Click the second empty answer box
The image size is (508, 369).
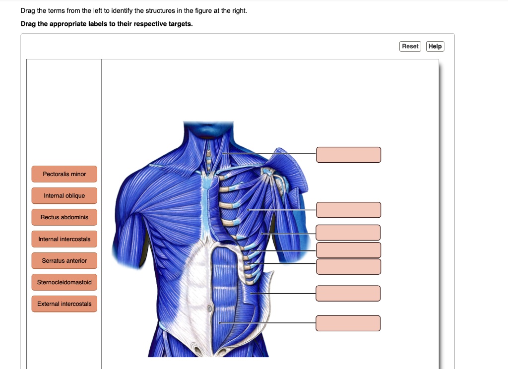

************

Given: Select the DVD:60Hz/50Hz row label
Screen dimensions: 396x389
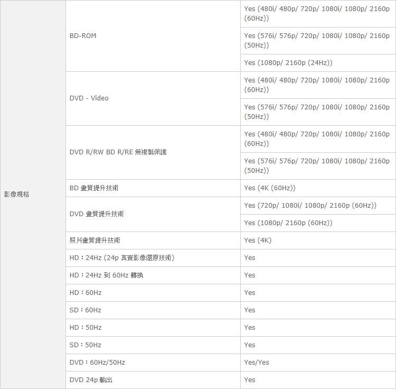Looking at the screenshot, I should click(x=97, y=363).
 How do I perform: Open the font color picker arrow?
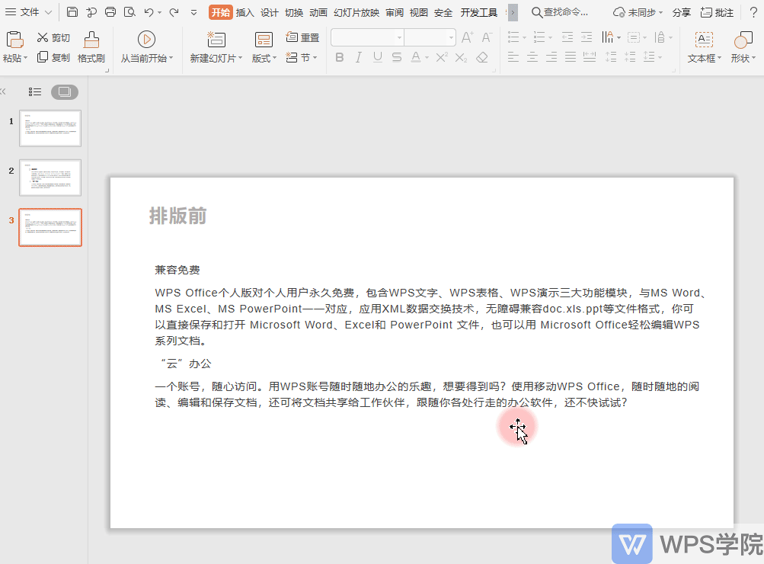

************

• Problem description:
Nothing but the lines from the one with "Screen dimensions: 396x389" to the one with "How do I perform: Open" above, both included, should be transcribed, exactly and without pictures.

• Exercise result:
Screen dimensions: 396x389
Looking at the screenshot, I should click(x=97, y=363).
 How do I perform: Open the font color picker arrow?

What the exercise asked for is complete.